ANTONIN ARTAUD — La concierge soulève ses mamelles de louve, imitant un souffle d’abjecte nativité.
LA CONCIERGE — J’aurais dû être chanteuse mais j’ai épousé mon mari, cet idiot ! Il l’a fait tout de suite un enfant et à l’accouchement ça m’a ligaturé les cordes vocales ! (James Joyce Fuit… p. 41)
Le sujet parlant, syrien, peut-être, parisien, joycien, qu’importe, de Catherine Gil Alcala, est l’universel violenté.
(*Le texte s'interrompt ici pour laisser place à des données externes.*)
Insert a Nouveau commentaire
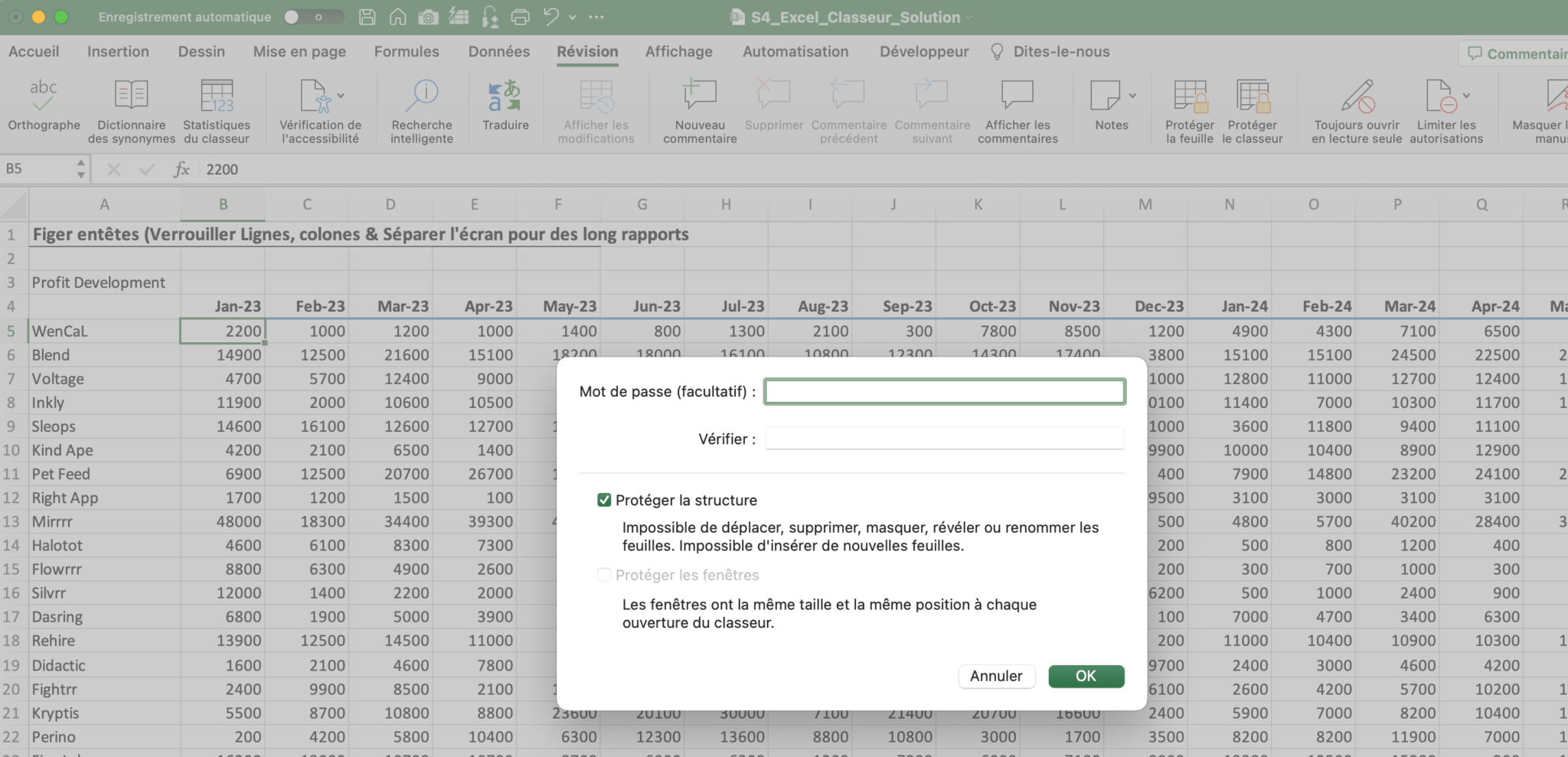This screenshot has width=1568, height=757. 699,107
Il peut lasser, in extenso, mais comme le réel des souffrances, il est à prendre comme tel, corps et langage martyrisés, saignants, coulants, se déversant ; pas si loin non plus des gueuloirs flaubertiens, mais version vomie, brute, avant le cisellement « bourgeois » que le fracas des guerres (de 14 et d’après) ne permettra plus :
Commotions d’émois, se cogne aux femmes glacées derrière les vitres intransparentes, s’agrippe à l’espace vide, s’appuie sur des façades s’effondrant en un fracas de rire, faciès de mascarades des villes de cinéma sous les bombe ! (…)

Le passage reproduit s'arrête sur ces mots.